平如衡看完,忍不住大声对计成说道:我就说是个真才子,何如!不可当面错过,须要会他一会。」计成道:「素不相识,怎好过去相会!」平如衡道:「这不难,待我叫老袁来说明,叫他去先说一声。」计成道:「除非如此。」平如衡因走近亭子边,高声叫道:「老袁,老袁!」那老袁就象聋子一般,全不答应,祇与那少年高谈阔论的喫酒。平如衡祇道他真没听见,祇得又走近一步叫道:「袁石交,我平如衡在此。」袁隐因筛了一大犀杯,放在桌上,低了头祇是喫,几乎连头都浸入杯里,哪里还听见有人叫。平如衡再叫得急了,他越喫得眼都闭了,竟伏着酒杯酣酣睡去。
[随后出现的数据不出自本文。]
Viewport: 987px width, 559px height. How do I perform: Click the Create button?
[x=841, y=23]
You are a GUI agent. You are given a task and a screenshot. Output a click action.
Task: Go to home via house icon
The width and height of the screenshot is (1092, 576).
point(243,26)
平如衡还祇叫,计成见叫得不象样,连扯他下来道:「太觉没品了。」平如衡道:「才子遇见才子,怎忍当面错过!」叫袁隐不应,便急了,竟自走到席前,对着那少年举举手道:「长兄请了,小弟洛阳才子平如衡。」那少年坐着,身也不动,手也不举,白着眼问道:「你是甚么人?」平如衡道:「小弟洛阳才子平如衡。」那少年笑道:「我松江府不闻有甚么平不平。」平如衡道:「小弟是洛阳人,兄或者不知,祇问老袁就知道了。」此时袁隐已伏在席上睡着了。那少年道:「我看你的意思是要喫酒了。」平如衡道:「我平如衡以才子自负,平生未遇奇才。今见兄纵横翰墨,大有可观,故欲一会,以展胸中所负,岂为杯酒。」那少年笑道:「据你这等说起来,你想是也晓得做两句歪诗了。但我这里做诗与那些山人词客,慕虚名应故事的不同,须要有真才实学,如七步成诗的曹子建;醉草清平的李青莲,方许登坛捉笔。我看你年虽少,祇怕出身寒贱,纵能挥写也不免效寒岛瘦。」平如衡笑道:「长兄若以寒贱视小弟,则小弟将无以纨袴虑仁兄乎!今说也无用,请教一篇,妍媸立辨矣。」燕白颔道:「你既有胆气要做诗,难道我倒没胆气考你。但是你我初遇,不知深浅。做诗须要有罚例,今袁石交又醉了,谁为证见。」平如衡道:「小弟有个朋友同来,就是兄松江人,何不邀他作证。」燕白颔道:「使得,使得。」
计成听见便自走到席边说道:「二兄既有兴分韵较胜,小弟愿司旗鼓。」燕白颔道:「既要做诗,便没个不饮酒的道理。兄虽不为杯酒而来,也须少润枯肠。」便将手一拱,邀二人坐下,左右送上酒来。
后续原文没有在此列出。